AVAILABLE DATA:
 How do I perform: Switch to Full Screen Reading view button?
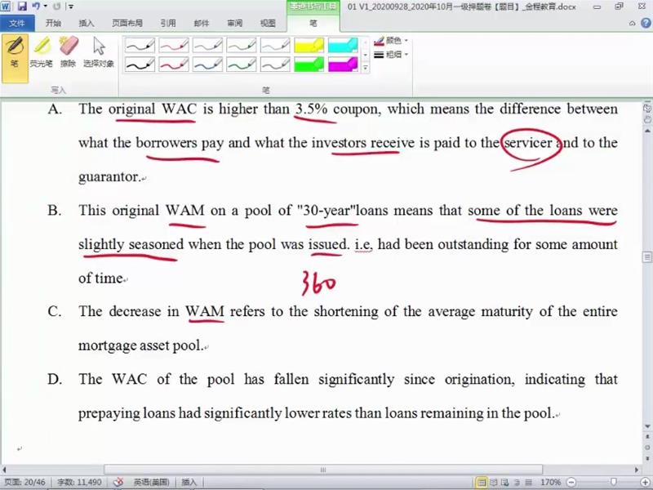tap(495, 483)
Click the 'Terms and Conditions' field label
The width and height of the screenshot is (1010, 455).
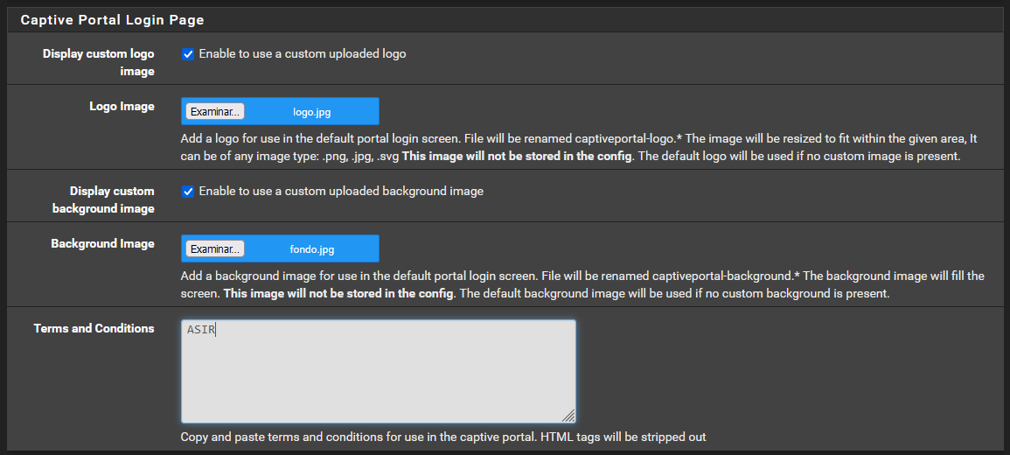pyautogui.click(x=94, y=329)
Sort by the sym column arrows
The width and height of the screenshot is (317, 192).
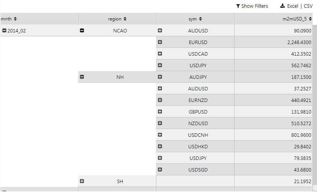[201, 19]
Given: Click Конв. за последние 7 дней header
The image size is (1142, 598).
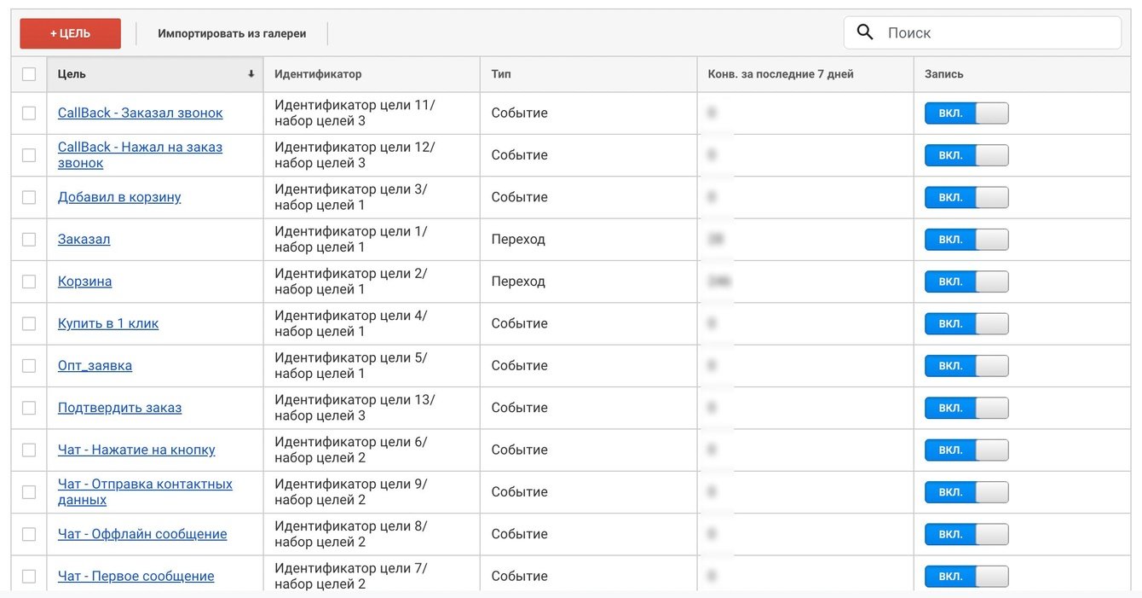Looking at the screenshot, I should tap(781, 74).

GOAL OF THE EXERCISE: Only one stretch of the data is wanted: write out exactly the lines from the one holding "Click the 'Terms and Conditions' field label" through the one holding "Given: Click Конв. за последние 7 дней header", both included, without the pictures.

RESULT FOR THIS EXERCISE:
Click the 'Terms and Conditions' field label
The width and height of the screenshot is (1010, 455).
pyautogui.click(x=94, y=329)
Sort by the sym column arrows
The width and height of the screenshot is (317, 192).
[201, 19]
Given: Click Конв. за последние 7 дней header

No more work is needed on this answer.